西渕工務店さんの家に初めて出会ったのは、辰巳町の完成見学会でした。 無垢の魅力にハマってしまい、それ以来10件近くの家を見せていただきました。その度に「自分たちの家はここでお願いしたい」という気持ちが強くな っていったのです。 慣れない木組みの図面を、時に西渕社長の経験やアドバイスを頂きながら描き上げ、4月の地鎮祭を迎えました。
設計を進める上で考慮した主な点を以下に列記しますと、
・北側隣家への日照の影響を可能な限り抑えた建物配置と屋根形状。
・敷地と間取り、架構とのバランスを考えた結果たどり着いた91cm の基本モデュール(柱の間隔)
・架構はできるだけシンプルに、間取りと素直に一致させること。(すなわち、架構が先で間取りをそれに合わせたということです。)
・耐力壁をバランスよく配置し、筋交いを使わない。
・素材そのものがそのまま見える「嘘のない家」とすること。
・襖、引き戸を使い、大広間になったり小部屋になったり、融通性をも たせること。
· 玄関に辿り着くまでのアプローチをできるだけ長くとること。外から見ると玄関先の飾り棚、内から見ると床の間、というように1つの場所に複数の意味を持たせることを考える。
・敷地に「余白」をつくらない。(「空地」ということではなく、全ての部分に「意味」をもたせるという点で。)
・家族室の中心に吹抜をとる。(常に家族の気配を感じ、冬の日照を最大 限に取込み、夏の通風を促すという役割に期待して。音はまる聞こえで
・東西南北全ての向きに窓をとり、「風の路(子)」をつくる。
・親との同居を考慮し、1階に畳の間を2室、目の届く家族室に面して配しました。うち1室は小上がりを設け、バリアフリーが席巻している今日において、 積極的なバリアをつくっています。

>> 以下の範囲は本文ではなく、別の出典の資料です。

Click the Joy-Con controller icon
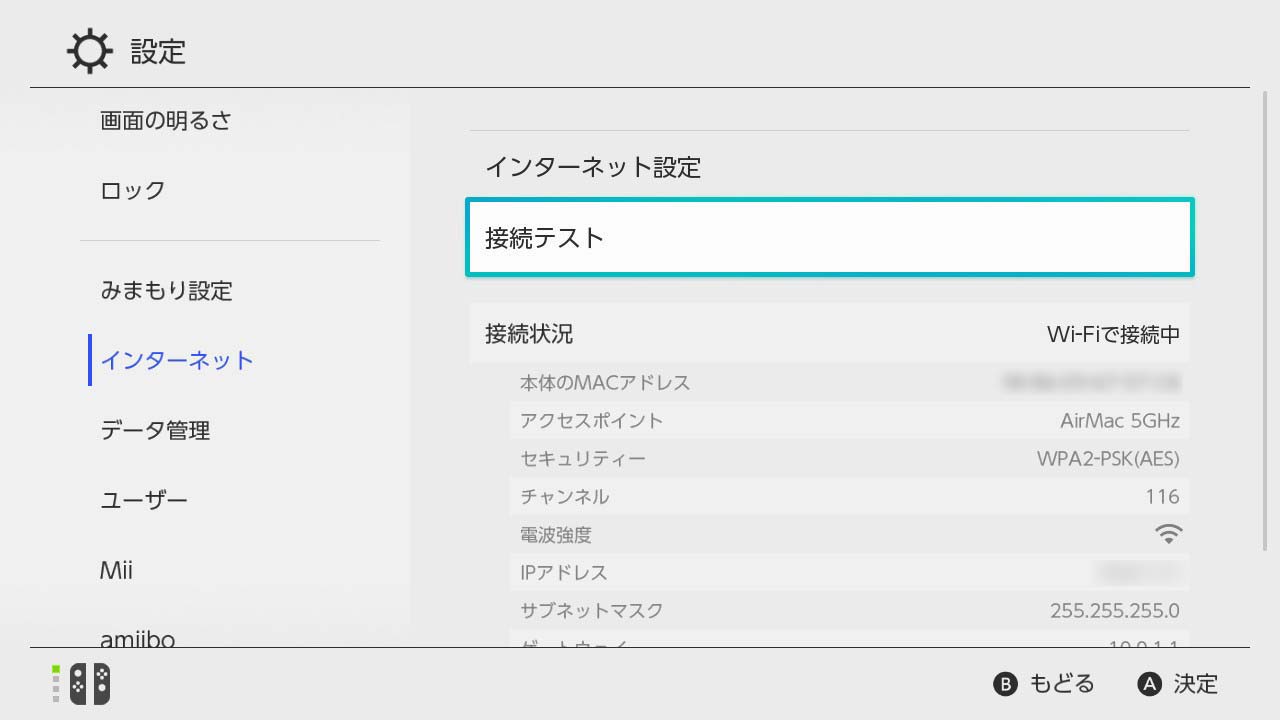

・台所の床は反対に家族室の床から1段下げ、畳に座った人と目の高さが合います。
といったようなことです。(もちろんこれだけではありませんが...。)
1月末に引っ越しを終え、5ヶ月が経とうとしています。 冬の朝、以前の借家ではガラスにびっしり、レールには溢れんばかりの結露があったのですが、この家はガラスが少し曇っているかなという程度。寒さも家族室のエアコン1台で充分乗り切れました。・・・土壁、 たいしたもんです! 夏の暑さはこれからですが、果たして借家との違いが感じ取れるのか・・・
楽しみです。
また、北側にある洗面スペースは天窓の効果で、家の中で最も明るい空間になり、「もしかしてここが一番の大成功だったかな?」と感じています。
現在、妻の父に来てもらっており、私たち家族3人が1階で寝ているので すが、2階から吹き抜け越しに聞こえるいびきに安心しつつ、通り抜ける 夜風を心地良く感じながら、毎晩布団に入っています。